Difference between ground calibration and on-orbit calibration made in August 2008 is shown on the plot below separately for each of 10 segments along a crystal. Each histogram entry represents difference in asymmetry calibration constants for one crystal, converted to equivalent position bias in mm, using average asymmetry slope( 0.0022 per mm).
(For C&A 21 June, look at the plot below first)
Each histogram shows gaussian spread with RMS ~2.5 mm, but the first and the last segment have also substantial systematic bias ~4 mm:
The reason for this bias was the error in ground asymmetry calibration procedure, which was later fixed in the on-orbit code: the 10-bin histogram of longitudinal position (each bin corresponds to a longitudinal segment) for each crystal was filled using asymmetry value for each event as a weight. The average value in each bin was used as a calibration constant, but it works properly only if events are uniformly distributed within a bin. This is not the case for the segments 1 and 10, because the event selection required that particle track crosses both top and bottom crystal surfaces at more then 30 mm from the crystal ends, while bin size is 27 mm. Together with angular distribution of the particle tracks this selection makes part of the segments 1 and 10 empty and thus introduces systematic bias in average coordinate of events in these segments. For on-orbit code this problem was fixed by histogramming only the difference between actual asymmetry value and average linear function with slope 0.0022 per mm - this way the systematic bias was decrease by factor of 10.
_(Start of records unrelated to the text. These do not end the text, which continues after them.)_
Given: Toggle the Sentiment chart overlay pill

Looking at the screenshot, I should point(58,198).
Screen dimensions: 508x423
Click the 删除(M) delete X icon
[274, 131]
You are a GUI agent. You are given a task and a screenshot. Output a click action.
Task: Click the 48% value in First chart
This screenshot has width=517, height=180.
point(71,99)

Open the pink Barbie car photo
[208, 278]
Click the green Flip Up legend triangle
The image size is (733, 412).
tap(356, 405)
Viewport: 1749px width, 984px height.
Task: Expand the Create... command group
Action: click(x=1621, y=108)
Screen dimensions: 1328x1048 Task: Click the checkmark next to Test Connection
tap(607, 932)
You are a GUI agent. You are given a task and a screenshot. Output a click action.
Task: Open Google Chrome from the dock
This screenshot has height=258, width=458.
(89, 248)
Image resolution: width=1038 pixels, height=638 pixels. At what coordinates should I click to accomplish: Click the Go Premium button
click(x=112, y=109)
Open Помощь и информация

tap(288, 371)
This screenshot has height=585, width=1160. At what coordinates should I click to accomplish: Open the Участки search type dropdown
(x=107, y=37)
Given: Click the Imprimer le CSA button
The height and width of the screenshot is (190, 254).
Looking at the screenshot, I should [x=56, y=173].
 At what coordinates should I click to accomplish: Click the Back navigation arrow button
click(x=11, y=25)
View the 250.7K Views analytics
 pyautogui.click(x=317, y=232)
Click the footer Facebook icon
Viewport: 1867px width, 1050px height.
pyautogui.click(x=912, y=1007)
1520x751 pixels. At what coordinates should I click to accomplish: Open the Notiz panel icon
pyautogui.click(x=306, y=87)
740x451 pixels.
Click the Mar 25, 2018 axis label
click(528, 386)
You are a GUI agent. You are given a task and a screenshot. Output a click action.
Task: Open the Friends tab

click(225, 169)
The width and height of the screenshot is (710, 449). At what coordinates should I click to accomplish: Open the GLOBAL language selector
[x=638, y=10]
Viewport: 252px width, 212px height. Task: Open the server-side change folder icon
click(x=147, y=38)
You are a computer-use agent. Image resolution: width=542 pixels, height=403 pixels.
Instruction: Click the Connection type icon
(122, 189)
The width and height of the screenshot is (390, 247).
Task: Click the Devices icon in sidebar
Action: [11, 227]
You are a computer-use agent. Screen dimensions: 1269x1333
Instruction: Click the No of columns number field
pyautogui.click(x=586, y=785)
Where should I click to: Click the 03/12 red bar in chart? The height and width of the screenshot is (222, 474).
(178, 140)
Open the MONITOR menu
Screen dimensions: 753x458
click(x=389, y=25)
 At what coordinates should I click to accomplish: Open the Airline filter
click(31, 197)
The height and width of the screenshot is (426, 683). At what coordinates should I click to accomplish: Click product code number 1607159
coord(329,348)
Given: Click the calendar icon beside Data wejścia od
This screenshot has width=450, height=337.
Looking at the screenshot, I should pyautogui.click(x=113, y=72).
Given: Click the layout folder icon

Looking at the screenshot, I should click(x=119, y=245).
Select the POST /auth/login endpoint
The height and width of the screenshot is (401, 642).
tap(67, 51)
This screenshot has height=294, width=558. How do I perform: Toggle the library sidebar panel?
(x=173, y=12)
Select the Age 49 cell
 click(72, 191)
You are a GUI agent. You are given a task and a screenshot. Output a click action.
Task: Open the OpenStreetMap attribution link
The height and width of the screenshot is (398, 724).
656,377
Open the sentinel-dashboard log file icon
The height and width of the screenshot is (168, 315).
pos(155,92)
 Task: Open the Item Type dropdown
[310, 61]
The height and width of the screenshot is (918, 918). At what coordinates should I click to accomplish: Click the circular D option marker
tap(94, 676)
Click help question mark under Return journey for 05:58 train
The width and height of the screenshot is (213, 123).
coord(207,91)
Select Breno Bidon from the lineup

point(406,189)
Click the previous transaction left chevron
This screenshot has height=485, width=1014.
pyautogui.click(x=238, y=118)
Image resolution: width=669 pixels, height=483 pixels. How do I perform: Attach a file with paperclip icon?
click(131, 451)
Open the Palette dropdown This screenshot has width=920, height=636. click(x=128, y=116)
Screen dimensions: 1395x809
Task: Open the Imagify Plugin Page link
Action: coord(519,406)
In reality the influence of this bias in ground calibration is even more significant, because for segments 0 and 11, which cannot be calibrated directly (because of spread caused by the effect of direct light) the calibration constant was linearly extrapolated from segments 1 and 10 and the bias of 4 mm become 8 mm in segments 0 and 11.
The error mentioned above was the biggest, but not the only source of systematic errors in asymmetry calibration. When I compared the calibrations based on data collected in August 2008 and in October 2009, the difference shows systematic behaviour with position along the crystal:
(C&A 21 June please look at the following section second)
This effect looks smaller than effect of the error in ground calibration procedure, but it affects all crystals. The change of asymmetry slope demonstrate substantial variations from crystal to crystal, but strongly correlated with the time drift of energy scale
for trhe same crystal, as shown on the following plot:
This correlation suggests that the drop of light yield is caused by increase of light absorption in the crystal due to radiation damage. In the crystal most sensitive to the radiation damage the systematic bias in longitudinal position is ~3 mm per segment.The evolution of asymmetry calibration in this crystal during first 1 year is shown on the following plot:
Each curve corresponds to period of 6 Ms (~2 month)
Conclusion is folowing:
- we can't use one calibration file for while 2 -year period, we have to update it every 2-3 month.
- 6 files were generated for the period august 2008 - october 2009
- we really need to generate asymmetry calibration for the period starting from October 16 2009 (since this date GCR files become empty due to software bug)
- no problems for earth limb data reprocessing - we can use August 2008 calibration file.